1.0 List the characteristics of block and character devices
- What are Block Devices?
- They store a set number of devices and blocks.
- What are Character Devices?
- Produces/consumes stream of bytes (keyboard).
1.1 Describe the hardware interfaces of I/O devices
- What are the two important components of I/O devices?
- Hardware interface.
- Internals.
- What is the hardware interface?
- Hardware interface allows the system software to control its own operation.
- It uses registers in order to find the status of the device, command to execute (read/write operations) and data transfer.
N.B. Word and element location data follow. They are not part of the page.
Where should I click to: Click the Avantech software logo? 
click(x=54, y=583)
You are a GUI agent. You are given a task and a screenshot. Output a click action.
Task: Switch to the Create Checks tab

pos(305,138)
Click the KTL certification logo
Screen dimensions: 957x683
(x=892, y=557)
- What 3 registers are included in the hardware interface?
- status - sees current status of the device.
- command - tells device to form a task.
- data - pass/get data from device.
- How does an Operating system Control device behavior?
- By reading and writing the above three registers.
- What are the Internal components?
- There is also an internal component which includes:
- micro-controller(CPU)
- Memory(DRAM/SRAM)
- other hardware chips.
- The internals are hidden from the CPU.
1.2 Explain how the OS interacts with I/O devices.
- What two ways can you read/write to registers?
- Explicit I/O Instructions
- Memory mapped I/O
- What is explicit I/O Instruction?
- OS can use privileged instructions to directly read and write to specific registers.
- What is memory mapped I/O?
- Device makes registers look like memory locations.
- The OS can simply read and write from memory.
- Memory hardware routes access from memory to the device
- How does the OS abstract I/O operations?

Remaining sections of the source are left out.